TRECHO:
● ● ● ●
Síria e a
nova geopolítica do Oriente Médio
Por IHU On-Line
Khaled
Fouad Allam é sociólogo e político argelino, naturalizado italiano. Atualmente
leciona na Universidade de Trieste, na Itália. Confira a entrevista.
IHU On-Line
– Qual a origem do conflito político na Síria? Como descreve os confrontos que
ocorrem no país desde 2011, onde parte da população quer a queda do regime de
Assad e outros defendem sua continuação? Quais são as raízes históricas desse
conflito, que explodiu em 2011?
Khaled
Fouad Allam – Diferentemente de quanto aconteceu nos outros países árabes,
o conflito político que se desencadeou na Síria é o produto da “primavera
árabe”, mas é também o resultado de uma situação relativamente singular. O
regime alaouitaha, sempre visto
como um regime “laico”, no qual coexistem pacificamente as minorias
étnico-religiosas – curdos, armênios, drusos, sunitas, cristãos, xiitas – e os alaouiti representam uns 10% da
população. Mas, para manter certa coesão, o regime usou a violência política
como modalidade de estruturação do Estado. Nos momentos de crise o Estado usou
a violência para manter a própria legitimidade. O que ocorreu em 2011 em escala
nacional reforça quanto havia ocorrido em 1981 em escala local. A “primavera
árabe” desencadeou, pois, uma generalização do conflito sobre todo o território
nacional.
● ● ● ●
O PROBLEMA: Cite integralmente, sem nenhuma alteração, a entrevista sobre a Síria apresentada acima. O material a seguir é independente da entrevista sobre a Síria.
● ● ● ●
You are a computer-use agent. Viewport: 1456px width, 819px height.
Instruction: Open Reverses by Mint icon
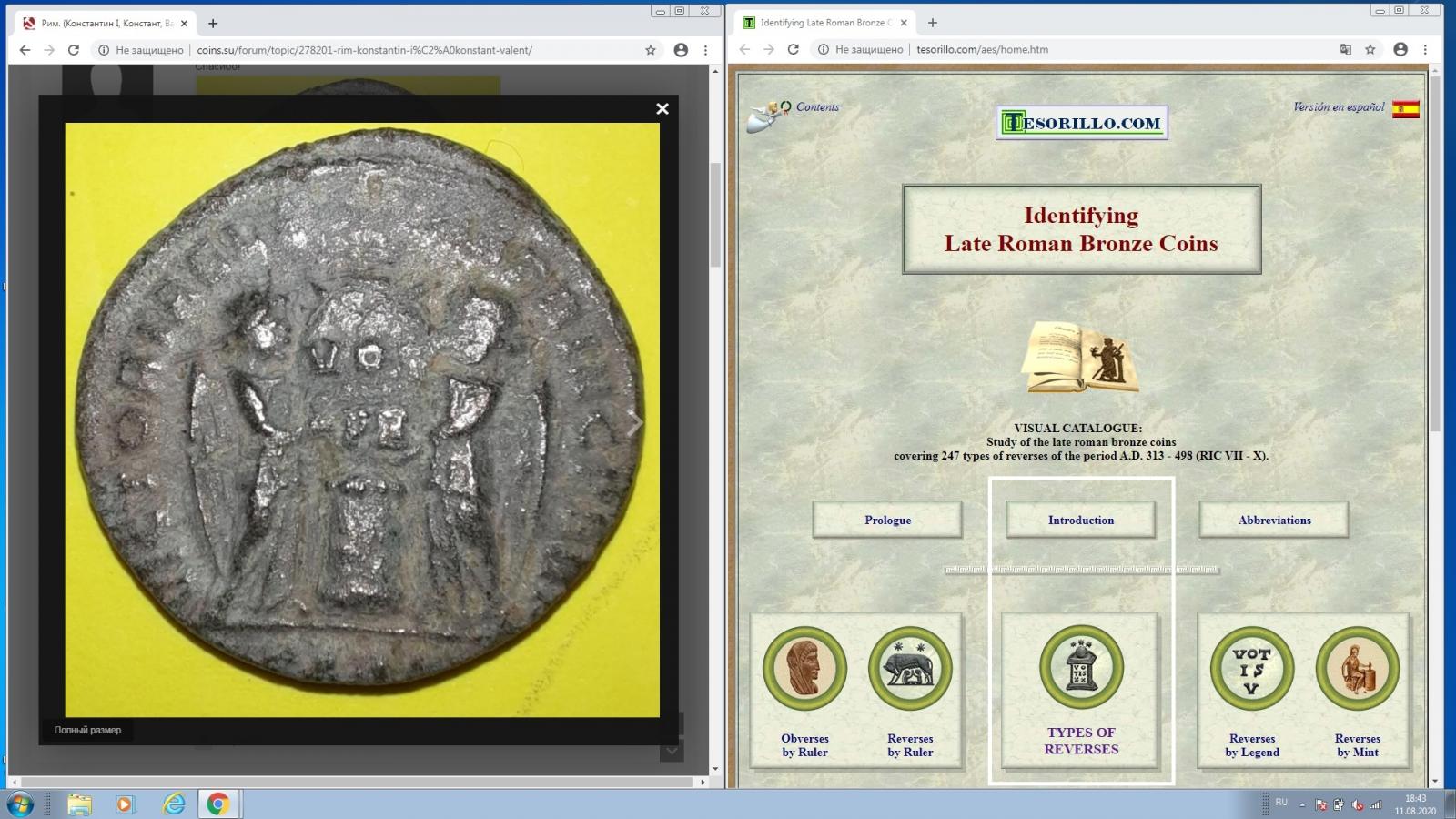tap(1357, 670)
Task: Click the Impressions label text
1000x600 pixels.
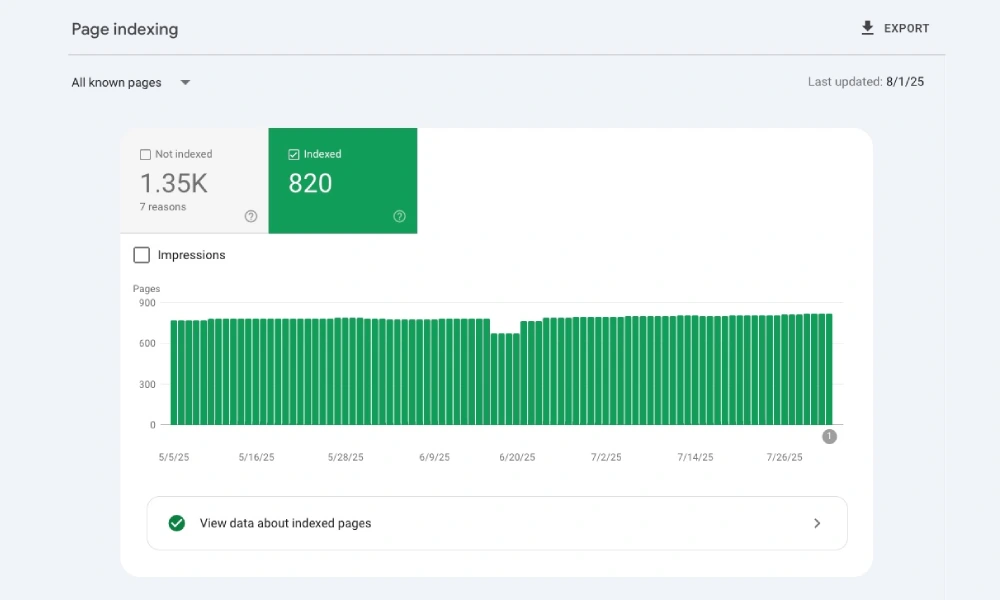Action: [x=192, y=255]
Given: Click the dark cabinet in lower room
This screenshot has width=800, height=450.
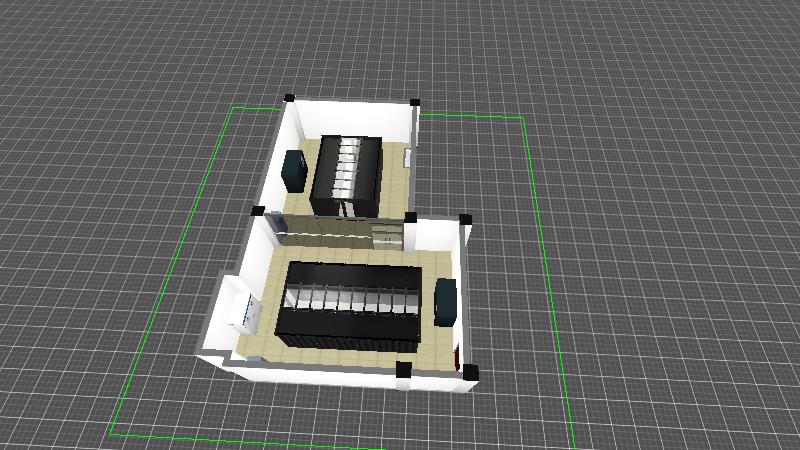Looking at the screenshot, I should (446, 300).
● ● ● ●
RESULTADO FINAL:
Síria e a
nova geopolítica do Oriente Médio
Por IHU On-Line
Khaled
Fouad Allam é sociólogo e político argelino, naturalizado italiano. Atualmente
leciona na Universidade de Trieste, na Itália. Confira a entrevista.
IHU On-Line
– Qual a origem do conflito político na Síria? Como descreve os confrontos que
ocorrem no país desde 2011, onde parte da população quer a queda do regime de
Assad e outros defendem sua continuação? Quais são as raízes históricas desse
conflito, que explodiu em 2011?
Khaled
Fouad Allam – Diferentemente de quanto aconteceu nos outros países árabes,
o conflito político que se desencadeou na Síria é o produto da “primavera
árabe”, mas é também o resultado de uma situação relativamente singular. O
regime alaouitaha, sempre visto
como um regime “laico”, no qual coexistem pacificamente as minorias
étnico-religiosas – curdos, armênios, drusos, sunitas, cristãos, xiitas – e os alaouiti representam uns 10% da
população. Mas, para manter certa coesão, o regime usou a violência política
como modalidade de estruturação do Estado. Nos momentos de crise o Estado usou
a violência para manter a própria legitimidade. O que ocorreu em 2011 em escala
nacional reforça quanto havia ocorrido em 1981 em escala local. A “primavera
árabe” desencadeou, pois, uma generalização do conflito sobre todo o território
nacional.